Document section START

You say “What are writers if not ghostmakers?” Can you tell me more about your insight, and how we create ghosts with words?

I think it’s common that we think of writing as creating, but for me it has always been about conjuring something that appeared, briefly or otherwise, back into our line of sight, to make it visceral enough that we can feel its presence again. Or to hang on to people and things long enough so we can have a bit more time to figure out what it was all supposed to mean. Or to edit our experiences and memories to fit a narrative that lets us breathe. So in this way, we are making ghosts, meaning bringing back something that already was, whether in our head or in our house or a surface that we once made contact with, instead of creating something new out of thin air that didn’t exist before.

So, are poems haunted in a different manner than a novel? When you write poetry does the haunting of words feel different for you than when you write prose?

Not as a rule, but experientially speaking, for me poems often appear with scant narrative, able to move and live and exist in unexpected ways. Whereas I find a novel is trapped in the narrative forced on it by the author. But–one of my all-time favorite novelists is Claude Simon. Two of his books, THE GRASS and TRIPTYCH are the closest any novels have come to a haunting for me.

Do you think we can learn how to be better citizens by being in conversation with ghosts? Do they have something to teach us about not being assholes?

I don’t think so. I think the ghost of an asshole will just be an asshole in ghost form. So if we weren’t learning anything from people when they were alive, I don’t see how we would learn from them after they die.

Document section END
Entries provided START

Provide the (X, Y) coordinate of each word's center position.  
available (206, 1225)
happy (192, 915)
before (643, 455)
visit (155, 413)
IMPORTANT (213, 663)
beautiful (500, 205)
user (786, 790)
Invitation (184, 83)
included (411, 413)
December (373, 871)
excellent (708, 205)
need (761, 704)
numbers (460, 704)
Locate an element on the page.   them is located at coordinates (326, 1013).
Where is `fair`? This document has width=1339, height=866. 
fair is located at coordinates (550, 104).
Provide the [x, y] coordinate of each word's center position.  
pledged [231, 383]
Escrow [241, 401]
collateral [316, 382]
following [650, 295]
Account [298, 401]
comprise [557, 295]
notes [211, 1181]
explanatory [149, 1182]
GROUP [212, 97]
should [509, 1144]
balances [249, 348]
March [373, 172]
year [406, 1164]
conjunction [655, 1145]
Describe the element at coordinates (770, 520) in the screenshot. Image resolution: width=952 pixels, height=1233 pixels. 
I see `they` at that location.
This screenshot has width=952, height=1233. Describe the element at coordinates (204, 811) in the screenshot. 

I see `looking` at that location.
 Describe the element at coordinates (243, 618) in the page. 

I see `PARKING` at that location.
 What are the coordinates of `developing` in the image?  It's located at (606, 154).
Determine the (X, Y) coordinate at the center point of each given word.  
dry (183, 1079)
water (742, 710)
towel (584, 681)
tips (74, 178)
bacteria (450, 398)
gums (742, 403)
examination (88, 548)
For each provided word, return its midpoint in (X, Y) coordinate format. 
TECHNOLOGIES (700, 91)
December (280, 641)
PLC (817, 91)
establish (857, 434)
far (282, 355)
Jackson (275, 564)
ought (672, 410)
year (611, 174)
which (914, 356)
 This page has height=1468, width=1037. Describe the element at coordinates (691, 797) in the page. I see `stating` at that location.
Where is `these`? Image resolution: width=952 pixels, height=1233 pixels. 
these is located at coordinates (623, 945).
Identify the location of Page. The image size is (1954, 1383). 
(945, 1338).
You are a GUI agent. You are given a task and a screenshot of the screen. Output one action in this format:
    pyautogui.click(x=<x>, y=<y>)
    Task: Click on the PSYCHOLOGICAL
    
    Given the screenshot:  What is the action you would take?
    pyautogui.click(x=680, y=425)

Entries provided END

● **Task requirements**:
Resume the interview on writing and ghosts, picking up right after its last answer.

● **Result of the exercise**:
Then what can we learn from engaging with our ghosts? What do you hope we can hear from them?

I don’t think I’m supposed to hear anything in particular. I don’t think ghosts are homogeneous in any way. Like in the previous answer, different lives leave different things behind. Those remnants impact lives (and different lives) in different ways. Not all of them is about me. I don’t know. Engaging with ghosts can simply mean that you’ve learned to engage with something that is not physical.

Is the publishing world haunted? If so, what scares you?

Oh definitely. On multiple levels. Mostly haunted by the ghosts of old dead white men who want things to remain exactly as they always were. But also like the stories on the pages themselves, whatever mythology that has been created, authored if you will, around the benevolence and importance of books and publishing just continues to feed on every generation that comes, scaring everyone enough that we don’t want to mess with anything lest we want to be destroyed by angry ghosts.

If there is one seminal person in history (who is a ghost) whom you could interview on your show, who would it be? And, what do you imagine he/she would tell you?

You know, this is a question that I’ve never been able to answer. Therearen’t any historical figures that I want to talk to. If I know them, it’s through their work. And their work was already the ghost that was speaking to me, to everyone.

Do you think ghosts help us be better at feeling our feelings?

I hope so. I know it has allowed me to look at things beyond the physical, but that hasn’t always meant it was beneficial. Sometimes it makes me chase connections and answers that just aren’t there.

When we look back, and Taylor Swift is a ghost, what will her contribution to language have been?

First of all, how dare you. Taylor Swift is immortal. Anyway, I think she taught her generation of fans to not be afraid to tell stories, to share your side of the heartbreaks, that words are there for you to use to create your own narrative.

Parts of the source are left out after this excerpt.